Article by Evan Eckersley

Bourbon - like pretty much any other whisk(e)y – has a long and confusing history full of mythinformation and half-truths. 

Let’s deal with the basics. There are concrete guidelines for Bourbon production and these are what make Bourbon… Bourbon. These rules include:

  1. Bourbon can only be made within the United States. Around 95 percent of Bourbon is currently produced in Kentucky but there are other states that have distilleries crafting Bourbon as well. You may find a Bourbon from Colorado, Indiana, California, or even Washington. Most Bourbon made in Kentucky will be called (wait for it…) Kentucky Bourbon.
  2. Must be 51% corn. The ‘Mash Bill’ as it is called will typically have other grains within it as well, but corn will make up the majority of the mash. Whatever part of the mash is not corn is typically made up of some combination of barley, rye, and/or wheat.
  3. This mash is fermented into what is known as ‘Distiller’s Beer’ before eventually being twice distilled to a much higher proof. This cannot exceed 160 proof, or 80% alcohol.
  4. Before being put into barrel for aging, the new distillate – also known as ‘White Dog’ – must be cut down to 125 proof (62.5% alcohol).
  5. These barrels must also be new (never filled before) and their insides charred. It is usually American White Oak used in the creation of these barrels.  
  6. For regular bourbon there is actually no requirement for how long it must age in barrel. For it to be called Straight Bourbon it must spend at least 2 years in oak before being bottled. Any Straight Bourbon that is not at least 4 years old must state its age on the bottle label.
  7. Unlike some other whiskies from around the world no flavourings or other spirits can be added to a bourbon before bottling. They can add water – which is usually done to cut the alcohol percentage, but that is it.
  8. Like other whisk(e)y, bourbon must be bottled at a minimum of 80 proof (40% Alcohol).
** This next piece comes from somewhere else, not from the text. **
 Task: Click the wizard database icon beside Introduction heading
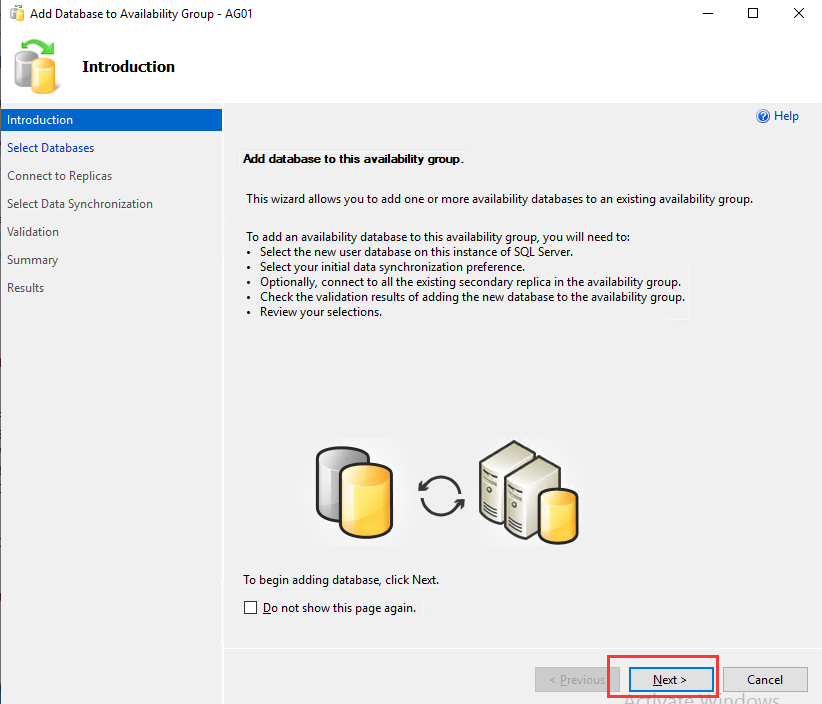38,66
These rules are what make Bourbon unique and separate it from other styles of whisk(e)y made both in America itself and in other parts of the world.

Did you know: Tennessee Whiskey is also considered Bourbon. It is made in the same way and It adheres to the same regulations. What sets it apart (other than specifically coming from Tennessee) is that it goes through another step in the production that bourbon does not. This step is called the ‘Lincoln County Process’. This process involves either filtering or steeping the white dog or new make spirit though charcoal chips or pellets before it is put in the barrel for aging. This helps remove impurities from the whiskey.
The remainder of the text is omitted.